I will be making a few CDs on someone else's stand alone unit in a month or so. I will be uploading a few of the tracks on MP3.com. I've read the process of uploading on their site but still have questions. I use all hardware and do no recording or mixing on my computer. What is the difference between uploading, ripping, and encoding. Is this all the same thing, one process? I have Music Match and a disc drive. My computer is a fairly recent model Hewlitt Packard, don't know the specs but I don't have a "cable modem" whatever that is. It is my understanding that I have to upload it to my harddisk and from there encode it to MP3.com.

Can someone briefly explain the process and clue me in on what programs I will need to download to accomplish this. Or maybe which are the best or have had the least problems.

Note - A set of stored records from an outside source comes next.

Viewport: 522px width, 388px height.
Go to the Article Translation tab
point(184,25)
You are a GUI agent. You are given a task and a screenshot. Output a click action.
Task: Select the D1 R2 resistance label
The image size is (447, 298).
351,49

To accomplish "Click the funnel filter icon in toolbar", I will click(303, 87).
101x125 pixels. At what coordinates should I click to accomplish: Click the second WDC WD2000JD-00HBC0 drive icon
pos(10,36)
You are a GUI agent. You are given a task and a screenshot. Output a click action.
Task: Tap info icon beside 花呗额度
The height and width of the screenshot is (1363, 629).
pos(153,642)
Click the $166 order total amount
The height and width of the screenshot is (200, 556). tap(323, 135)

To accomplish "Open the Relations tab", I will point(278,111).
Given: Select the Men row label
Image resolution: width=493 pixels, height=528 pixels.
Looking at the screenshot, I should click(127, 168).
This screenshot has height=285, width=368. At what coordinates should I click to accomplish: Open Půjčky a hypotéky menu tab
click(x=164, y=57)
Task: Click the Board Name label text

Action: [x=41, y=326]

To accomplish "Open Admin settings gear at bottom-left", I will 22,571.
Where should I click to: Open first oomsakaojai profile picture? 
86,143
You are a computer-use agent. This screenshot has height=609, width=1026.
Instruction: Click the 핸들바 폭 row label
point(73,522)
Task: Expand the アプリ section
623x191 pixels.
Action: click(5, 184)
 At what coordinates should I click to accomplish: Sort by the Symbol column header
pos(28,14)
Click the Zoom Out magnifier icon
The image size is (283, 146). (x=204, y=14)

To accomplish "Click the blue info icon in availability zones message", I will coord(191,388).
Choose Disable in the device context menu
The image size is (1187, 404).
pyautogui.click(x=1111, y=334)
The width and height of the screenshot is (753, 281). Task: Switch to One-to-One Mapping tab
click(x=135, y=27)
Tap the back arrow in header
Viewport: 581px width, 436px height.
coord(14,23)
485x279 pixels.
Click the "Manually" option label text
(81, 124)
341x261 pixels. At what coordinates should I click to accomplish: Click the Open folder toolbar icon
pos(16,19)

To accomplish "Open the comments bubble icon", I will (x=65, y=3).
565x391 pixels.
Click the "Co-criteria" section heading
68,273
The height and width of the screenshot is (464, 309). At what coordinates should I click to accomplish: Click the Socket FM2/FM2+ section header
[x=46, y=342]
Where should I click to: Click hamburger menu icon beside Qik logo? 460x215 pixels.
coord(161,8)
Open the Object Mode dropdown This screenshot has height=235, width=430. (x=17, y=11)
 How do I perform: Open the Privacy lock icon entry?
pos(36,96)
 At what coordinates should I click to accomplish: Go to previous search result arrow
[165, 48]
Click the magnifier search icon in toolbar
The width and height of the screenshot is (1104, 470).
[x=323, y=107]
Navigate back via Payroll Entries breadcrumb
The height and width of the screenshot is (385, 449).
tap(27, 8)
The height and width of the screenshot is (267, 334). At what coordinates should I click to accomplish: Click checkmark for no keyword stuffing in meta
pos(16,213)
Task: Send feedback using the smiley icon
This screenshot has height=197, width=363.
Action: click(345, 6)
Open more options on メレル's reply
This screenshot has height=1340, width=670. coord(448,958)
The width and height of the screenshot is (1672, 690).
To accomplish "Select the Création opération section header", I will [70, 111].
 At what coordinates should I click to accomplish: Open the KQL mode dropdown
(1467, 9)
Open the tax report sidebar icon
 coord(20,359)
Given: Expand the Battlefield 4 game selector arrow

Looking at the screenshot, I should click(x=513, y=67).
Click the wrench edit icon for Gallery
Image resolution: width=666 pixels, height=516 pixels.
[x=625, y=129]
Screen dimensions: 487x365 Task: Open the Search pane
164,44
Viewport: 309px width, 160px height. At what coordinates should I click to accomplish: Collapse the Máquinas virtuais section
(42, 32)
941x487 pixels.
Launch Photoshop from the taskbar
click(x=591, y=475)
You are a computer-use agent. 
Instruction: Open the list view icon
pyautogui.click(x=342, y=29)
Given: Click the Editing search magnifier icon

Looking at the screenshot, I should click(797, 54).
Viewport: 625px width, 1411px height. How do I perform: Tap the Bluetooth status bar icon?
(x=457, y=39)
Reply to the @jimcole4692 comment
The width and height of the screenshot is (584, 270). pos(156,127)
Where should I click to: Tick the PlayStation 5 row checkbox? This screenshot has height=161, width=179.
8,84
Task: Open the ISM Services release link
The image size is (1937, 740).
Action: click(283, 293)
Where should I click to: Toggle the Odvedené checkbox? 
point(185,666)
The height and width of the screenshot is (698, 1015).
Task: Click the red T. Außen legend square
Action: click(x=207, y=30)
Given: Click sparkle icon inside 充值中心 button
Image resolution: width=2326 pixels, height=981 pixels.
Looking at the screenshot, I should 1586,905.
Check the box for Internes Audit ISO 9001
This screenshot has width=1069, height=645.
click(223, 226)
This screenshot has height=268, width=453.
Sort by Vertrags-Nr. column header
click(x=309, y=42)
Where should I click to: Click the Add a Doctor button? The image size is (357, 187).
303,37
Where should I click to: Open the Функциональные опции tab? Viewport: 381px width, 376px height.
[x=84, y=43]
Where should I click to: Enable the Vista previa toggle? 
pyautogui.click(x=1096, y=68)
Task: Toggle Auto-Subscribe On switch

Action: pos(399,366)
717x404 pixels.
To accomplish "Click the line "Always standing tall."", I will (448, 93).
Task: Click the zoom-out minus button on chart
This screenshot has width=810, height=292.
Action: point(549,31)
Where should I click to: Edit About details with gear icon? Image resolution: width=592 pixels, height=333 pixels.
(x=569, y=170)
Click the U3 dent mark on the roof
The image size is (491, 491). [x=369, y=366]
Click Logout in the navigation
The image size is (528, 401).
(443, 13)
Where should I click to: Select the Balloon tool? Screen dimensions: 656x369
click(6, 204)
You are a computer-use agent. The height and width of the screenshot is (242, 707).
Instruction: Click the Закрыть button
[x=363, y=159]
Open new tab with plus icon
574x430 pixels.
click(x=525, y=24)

Thanks, don't worry about being condecending, assume I know nothing, and this will give you an accurate starting point. Although I've been playing music for quite a while, I could be the poster boy for the technologically impaired.... ...Ray J

[This message has been edited by Ray J (edited 07-31-2000).]
 
First of all, uploading, I believe in the sense you are speaking of it, is sending your file to MP3.com so that everyone else can see it.
Ripping: First of all, you need to know that a CD stores its information in the .wav format (or something very similar if I'm wrong). When you rip a song off of CD, it saves that .wav file onto the hard drive, so it's like any other Windows media sound file. From there, you move onto encoding. See, .wav files have a HUGE amount of information, so some brilliant guy came up with a way to compress this file without losing any significant sound quality. This compression is called MP3. A software program takes your .wav files (that you got off your CD, or any other .wav file) and converts them into .mp3 files so that they are easier to move around, and take less time to upload.

As far as progams to do this, I don't know what Music Match is. I do know there is a lot of sharware/freeware out there that can do all the steps mentioned above (no software is required for uploading). As far as commercial products go, Xing AudioCatalyst and MP3 editor etc., is what I used, but I recently saw it knocked on this BBS. Now that I've got the easy part of the question answered, the others can tell you what to get...but pretty much all you'll need is the ripping/encoding software.